[Items listed in a dataset]
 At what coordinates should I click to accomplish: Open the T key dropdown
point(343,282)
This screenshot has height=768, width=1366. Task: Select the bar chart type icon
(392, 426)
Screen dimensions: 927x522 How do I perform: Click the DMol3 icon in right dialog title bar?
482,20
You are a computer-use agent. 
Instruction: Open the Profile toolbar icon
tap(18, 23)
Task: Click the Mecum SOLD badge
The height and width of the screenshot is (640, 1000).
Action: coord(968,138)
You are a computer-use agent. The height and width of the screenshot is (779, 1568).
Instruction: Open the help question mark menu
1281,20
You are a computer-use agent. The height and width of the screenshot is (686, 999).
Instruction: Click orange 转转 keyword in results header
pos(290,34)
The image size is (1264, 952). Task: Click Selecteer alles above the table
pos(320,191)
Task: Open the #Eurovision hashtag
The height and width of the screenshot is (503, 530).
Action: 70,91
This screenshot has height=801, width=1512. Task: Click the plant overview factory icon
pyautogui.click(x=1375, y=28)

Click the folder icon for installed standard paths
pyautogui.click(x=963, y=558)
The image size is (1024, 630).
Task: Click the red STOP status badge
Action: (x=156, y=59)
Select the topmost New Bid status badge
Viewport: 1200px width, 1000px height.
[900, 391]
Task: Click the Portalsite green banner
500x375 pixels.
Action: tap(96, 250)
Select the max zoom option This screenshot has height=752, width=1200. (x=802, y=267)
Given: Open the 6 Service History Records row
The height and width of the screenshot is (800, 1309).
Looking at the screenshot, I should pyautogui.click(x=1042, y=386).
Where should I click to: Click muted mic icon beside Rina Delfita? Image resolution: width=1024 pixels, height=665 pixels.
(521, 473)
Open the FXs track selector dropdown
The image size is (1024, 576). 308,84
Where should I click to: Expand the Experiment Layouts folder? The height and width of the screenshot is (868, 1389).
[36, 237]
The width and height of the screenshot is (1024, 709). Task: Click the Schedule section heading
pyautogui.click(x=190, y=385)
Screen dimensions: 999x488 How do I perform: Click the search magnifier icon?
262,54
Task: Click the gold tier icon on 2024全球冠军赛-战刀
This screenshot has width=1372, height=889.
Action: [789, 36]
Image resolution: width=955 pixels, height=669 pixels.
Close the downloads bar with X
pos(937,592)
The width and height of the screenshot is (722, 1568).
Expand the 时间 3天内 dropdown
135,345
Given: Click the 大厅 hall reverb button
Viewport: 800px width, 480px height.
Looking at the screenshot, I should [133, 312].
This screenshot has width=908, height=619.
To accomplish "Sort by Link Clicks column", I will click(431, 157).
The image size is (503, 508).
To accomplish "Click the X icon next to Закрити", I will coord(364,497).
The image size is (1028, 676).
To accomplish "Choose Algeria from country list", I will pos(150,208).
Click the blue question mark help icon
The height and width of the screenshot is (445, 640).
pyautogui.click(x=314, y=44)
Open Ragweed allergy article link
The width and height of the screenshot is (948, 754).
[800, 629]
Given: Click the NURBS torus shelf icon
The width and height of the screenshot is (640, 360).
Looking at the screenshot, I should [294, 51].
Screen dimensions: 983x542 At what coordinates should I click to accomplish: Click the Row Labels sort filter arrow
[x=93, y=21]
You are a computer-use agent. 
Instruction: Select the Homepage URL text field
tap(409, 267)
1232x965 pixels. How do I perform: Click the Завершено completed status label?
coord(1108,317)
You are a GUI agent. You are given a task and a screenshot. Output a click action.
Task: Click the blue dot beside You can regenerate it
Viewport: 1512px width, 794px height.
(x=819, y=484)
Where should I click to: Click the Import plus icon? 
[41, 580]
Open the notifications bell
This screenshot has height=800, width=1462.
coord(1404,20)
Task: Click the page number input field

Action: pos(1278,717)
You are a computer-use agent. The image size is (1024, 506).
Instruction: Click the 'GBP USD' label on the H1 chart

* _YOUR INSTRUCTIONS_:
Where a line of the records contains the word "will", copy that line.

* _COMPLETED EXERCISE_:
To accomplish "Sort by Link Clicks column", I will click(431, 157).
To accomplish "Click the X icon next to Закрити", I will coord(364,497).
To accomplish "Choose Algeria from country list", I will pos(150,208).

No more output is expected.